The worst-case running time of algorithm $A^*$, i. e. the $k$-times repetition of algorithm $A$ with input parameter $n$, is then obviously $T_{A^*}(k,n) = kT_A(n)$, and the failure probability of $A^*$ is $P_{\text{fail}}^{A^*}(k,n) = q(n)^k$. To choose $k$, let's fix a threshold $\epsilon > 0$ (the same for all $n$) such that we are satisfied if $A^*$ has failure probability at most $\epsilon$. When running $A^*$ with input parameter $n$, we of course choose $k$ to be the smallest number such that $q(n)^k < \epsilon$. Denote this number by $k_0(n, \epsilon)$. So the running time of $A^*$ is $T_{A^*}(n) = k_0(n, \epsilon)T_A(n)$.
As we saw before, thanks to the fact that $P_{\text{fail}}^{A^*}(k,n)$ is negligible in $k$, i. e. decreases very fast when $k$ increases, the running time $T_{A^*}(n)$ grows slowly if we decrease $\epsilon$. However, that analysis didn't cover how $T_{A^*}(n)$ behaves with respect to $n$; this behavior may be not as good.
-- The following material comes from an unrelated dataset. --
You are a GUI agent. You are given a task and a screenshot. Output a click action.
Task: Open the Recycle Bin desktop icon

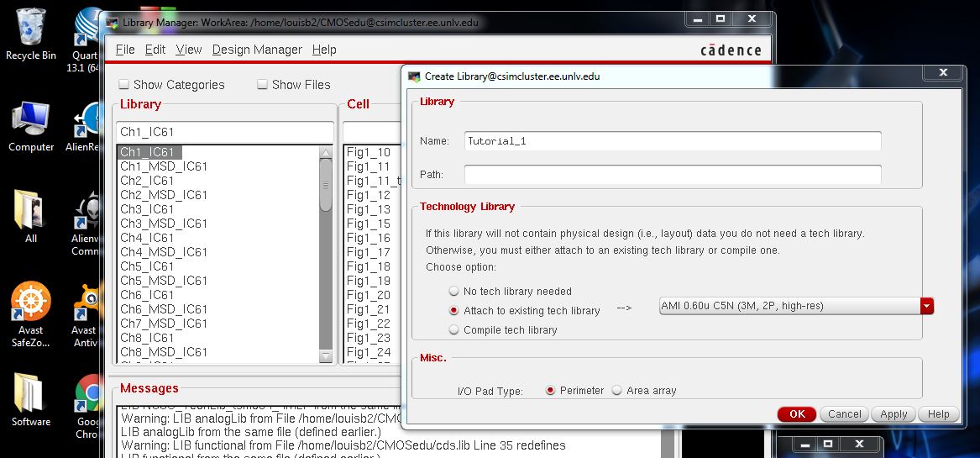[31, 29]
If the success probability of algorithm A, $p(n) = 1-q(n)$, decreases very quickly with $n$, then the number of repetitions must also grow very quickly, so that algorithm $A^*$ may get very slow for large $n$, even if the time complexity of algorithm $A$ is small.
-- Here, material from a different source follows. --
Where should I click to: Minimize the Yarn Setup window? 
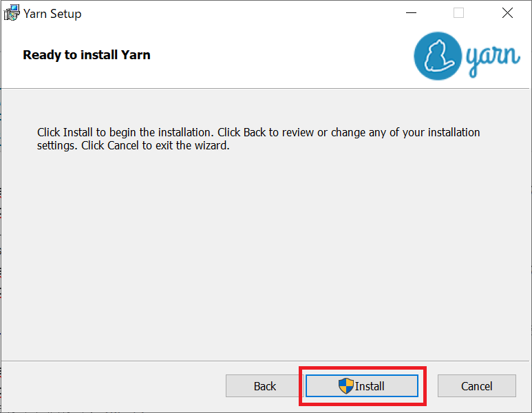411,13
To be sure that the number of repetitions needed doesn't grow too fast with $n$, we need a lower bound on the probability $p(n)$ that would guarantee that $p(n)$ does not decrease too fast. This is in contrast with the concept of neglibility, which gave an upper bound on the failure probability $P_{\text{fail}}^{A^*}(k)$, guaranteeing that it converges to $0$ sufficiently fast. So we need a new asymptotic notion: if the function $p(n)$ doesn't get near $0$ too fast, it is called noticeable. The precise definition of noticeable is given below.
A positive function $f$ is noticeable if there exist a positive polynomial $p$ and a number $n_0$ such that $f(n)\geq 1/p(n)$ for all $n \geq n_0$.
Remark. Using the definition of noticeable given above, our heuristic claim, that algorithm $A^*$ gets very slow for large input parameters $n$ unless algorithm $A$ has a noticeable success probability, can actually be made precise. Namely, it can be proven that if algorithm $A$ has polynomial time complexity, then algorithm $A^*$ has polynomial time complexity too if and only if the success probability of A, $p(n)$, is noticeable.
Again, there are multiple alternative equivalent definitions:
- $f$ is noticeable;
- $f(n) \in \Omega(1/p(n))$ for some positive polynomial $p$;
- $p(n)f(n) \to \infty$ for some positive polynomial $p$;
- $n^i f(n) \to \infty$ for some $i \in \mathbb N$.
Consider the function $f(n):=1$ for even $n$ and $f(n):=2^{-n}$ for odd $n$. Is $f$ negligible? overwhelming? noticeable?
A warning: the word non-negligible is sometimes used as a synonym for noticeable, and sometimes to mean a function that is not negligible. Be aware of this when you see the word non-negligible!